(March 6, 2006) Probe International’s Three Gorges dam investigative work highlighted.
Probe International’s investigative work on China’s Three Gorges dam is highlighted in the latest edition of The New York Review of Books, in Jonathan Mirsky’s review of Judith Shapiro’s Mao’s War Against Nature: Politics and the Environment in Revolutionary China. An environmental politics professor at American University in Washington, Shapiro’s book examines the devastating impact of Maoist politics on China’s environment. Shapiro’s thesis “that the abuse of people and nature are often interrelated,” reveals how Mao tried to develop China by mobilizing the masses to carry through utopian mass development schemes. Mao’s greatest catastrophe, says Shapiro, was encouraging unchecked population growth – and a disastrous runner-up – the construction of big dams. To illustrate her theme of Communist China’s assault on the environment, Shapiro turns to the Three Gorges dam, which “critics have called a last-gasp monument to the Communist Party that must be understood as another of the ‘Maoist megaprojects’ both aimed at the mastery of nature and suppression of human freedoms.” The following is an extract from Jonathan Mirsky’s review, featuring Probe International:
According to an investigation by the Canadian organization Probe International, Beijing’s claims that the Three Gorges dam will protect the environment, generate electricity, and control floods are unsupported or false. The investigation is based on internal documents written by leading Chinese experts. One of them replies to a colleague worried about flooding: “We can sort this problem out by lowering the flood control to 135 meters, even though this would affect shipping on the river.

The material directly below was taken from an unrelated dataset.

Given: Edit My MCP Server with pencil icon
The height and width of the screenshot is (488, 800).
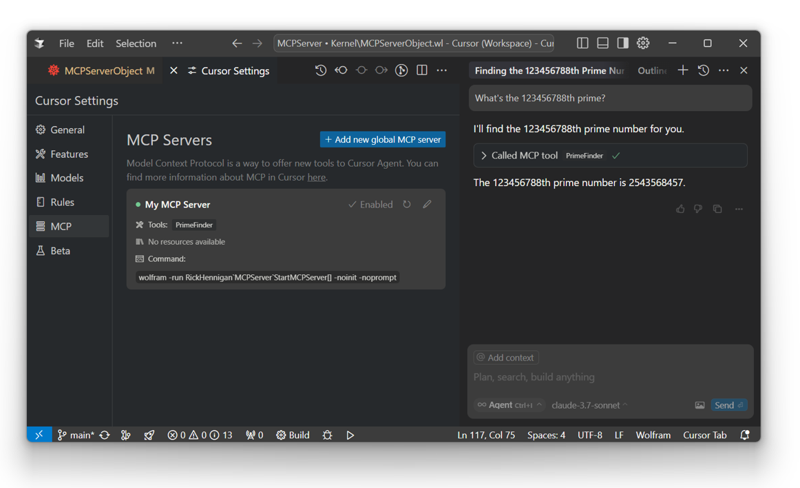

But keep in mind, never, never let the public know this.” The same expert noted that the electricity generated by the dam, which receives large subsidies from the World Bank, is so expensive that customers will not be able to afford it. He estimated that so little money has been appropriated for environmental protection that it would now require $37 billion. In the meantime, he said, the situation is getting worse. We now read in the Chinese press of a plan that would have made the pharaohs quail: to transfer water from the Yangtze River hundreds of miles to North China plain, where decades of prodigal waste have lowered the water table beyond the reach of all but the most powerful pumps.